Pero, como con todo, hay que seguir siendo razonables: no se trata de afirmar que el equilibrio presupuestario debe desaparecer por completo de las preocupaciones de las políticas públicas. Una estrategia mucho mejor es fijarse, si no un objetivo de equilibrio, al menos un objetivo medio de déficit suficientemente bajo a medio o largo plazo, para que permita una reducción de la deuda pública proporcional al PIB (de la renta nacional). Es necesario realizar inmediatamente dos precisiones. Es normal, legítimo y sano que la deuda pública aumente bajo el efecto de políticas de inversión, ya que el nivel óptimo de la primera, si existe, no es independiente de la proporción del gasto público dedicado a la inversión. Por otro lado, la rapidez con la que los Gobiernos desean alcanzar el objetivo de déficit público no deja de tener consecuencias sobre el cariz del crecimiento económico ni sobre el nivel del empleo. En efecto, de forma intuitiva parece evidente que pretender alcanzar este objetivo ya en 2004, como desea 'la Secretaría de Estado europea de control presupuestario' (la Comisión), impondría a nuestras economías un plan de enfriamiento. Por ejemplo, en Francia no sólo habría que renunciar a las bajadas de impuestos prometidas y a las inversiones necesarias en materia de seguridad, justicia, investigación y desarrollo o defensa, sino también recortar la mayoría de los presupuestos de los ministerios y/o aumentar de nuevo las deducciones obligatorias. Por eso resulta especialmente desaconsejable redoblar los esfuerzos para alcanzar el objetivo en un periodo de crecimiento débil y de incertidumbre sobre el crecimiento futuro. Así pues, la interpretación dogmática del Pacto de Estabilidad que prevalece en la actualidad corre el riesgo, de nuevo, de poner en peligro de desempleo a una fracción creciente de las poblaciones europeas.

Ciertamente, la reputación de los Gobiernos europeos que derogaran la norma se vería afectada, pero ¿es razonable fundamentar esta reputación sobre el hecho de alcanzar unos objetivos intermedios? Por el contrario, ¿acaso no deberían enorgullecerse los Gobiernos de la prosperidad de sus economías? ¿Y no resulta peligroso para la democracia juzgar a los gobernantes en función de unos resultados diferentes a las promesas que presidieron su elección,aquellas que realmente importan para la vida de la gente?

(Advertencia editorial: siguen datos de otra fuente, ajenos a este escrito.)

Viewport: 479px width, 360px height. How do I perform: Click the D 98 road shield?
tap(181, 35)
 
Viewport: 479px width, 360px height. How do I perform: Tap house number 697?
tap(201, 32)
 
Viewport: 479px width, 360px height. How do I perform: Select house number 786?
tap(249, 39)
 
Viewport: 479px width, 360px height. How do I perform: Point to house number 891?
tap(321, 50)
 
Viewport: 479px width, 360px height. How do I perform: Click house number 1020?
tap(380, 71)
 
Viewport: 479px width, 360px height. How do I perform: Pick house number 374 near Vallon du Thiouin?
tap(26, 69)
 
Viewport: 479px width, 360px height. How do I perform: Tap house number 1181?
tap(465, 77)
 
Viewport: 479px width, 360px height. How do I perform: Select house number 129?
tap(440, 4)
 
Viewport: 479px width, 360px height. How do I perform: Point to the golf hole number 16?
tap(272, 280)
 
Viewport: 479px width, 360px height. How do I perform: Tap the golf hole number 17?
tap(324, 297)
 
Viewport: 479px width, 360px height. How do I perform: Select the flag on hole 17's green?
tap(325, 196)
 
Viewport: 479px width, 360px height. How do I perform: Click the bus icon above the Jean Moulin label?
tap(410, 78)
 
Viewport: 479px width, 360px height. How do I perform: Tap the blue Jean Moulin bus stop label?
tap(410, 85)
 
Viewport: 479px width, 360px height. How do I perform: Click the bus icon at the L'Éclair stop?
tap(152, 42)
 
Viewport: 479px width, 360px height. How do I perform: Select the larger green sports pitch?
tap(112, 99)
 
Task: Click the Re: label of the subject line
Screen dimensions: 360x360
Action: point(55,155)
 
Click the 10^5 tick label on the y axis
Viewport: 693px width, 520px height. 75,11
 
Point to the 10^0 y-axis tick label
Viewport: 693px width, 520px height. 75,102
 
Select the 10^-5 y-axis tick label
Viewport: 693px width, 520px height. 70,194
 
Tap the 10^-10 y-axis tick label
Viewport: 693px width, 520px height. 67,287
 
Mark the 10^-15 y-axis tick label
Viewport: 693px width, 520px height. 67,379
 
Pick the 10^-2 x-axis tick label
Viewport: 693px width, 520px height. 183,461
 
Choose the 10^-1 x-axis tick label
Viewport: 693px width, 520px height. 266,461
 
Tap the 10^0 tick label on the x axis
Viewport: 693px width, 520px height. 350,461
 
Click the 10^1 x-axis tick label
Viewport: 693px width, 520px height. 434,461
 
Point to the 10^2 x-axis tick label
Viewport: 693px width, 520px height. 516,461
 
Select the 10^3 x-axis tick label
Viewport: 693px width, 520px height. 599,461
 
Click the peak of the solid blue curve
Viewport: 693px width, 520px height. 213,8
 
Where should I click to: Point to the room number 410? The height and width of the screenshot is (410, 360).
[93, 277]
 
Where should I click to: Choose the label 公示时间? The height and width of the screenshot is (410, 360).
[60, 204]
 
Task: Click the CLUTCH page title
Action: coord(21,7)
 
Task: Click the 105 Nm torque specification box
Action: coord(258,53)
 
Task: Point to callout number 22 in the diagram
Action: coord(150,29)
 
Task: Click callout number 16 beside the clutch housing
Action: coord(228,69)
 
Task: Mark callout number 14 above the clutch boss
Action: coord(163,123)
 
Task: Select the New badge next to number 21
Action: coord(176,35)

¿Cómo hemos llegado a este punto? Al comparar la conducta de las políticas económicas a una y otra orilla del Atlántico, uno sólo puede sorprenderse por la diferencia en el grado de pragmatismo.

En este ámbito, Estados Unidos es el mayor productor de doctrinas de todo el mundo, pero, al parecer, sólo para la exportación. ¿Acaso Europa, confundiendo las palabras y las cosas, no va camino de batir el récord de consumo de estas doctrinas?

En EE UU se es liberal por cultura, por elección explícita, e intervencionista por empirismo; en Europa se es liberal por obligación y ortodoxo por elección doctrinaria. Además de que esto no corresponde ni a nuestra cultura ni a nuestras tradiciones, ya es hora de que nos demos cuenta, para acabar con el crecimiento débil, de que esta ortodoxia no sirve a nuestros intereses.

Jean-Paul Fitoussi es presidente del Centro de Estudios del Observatorio Francés de la Coyuntura Económica.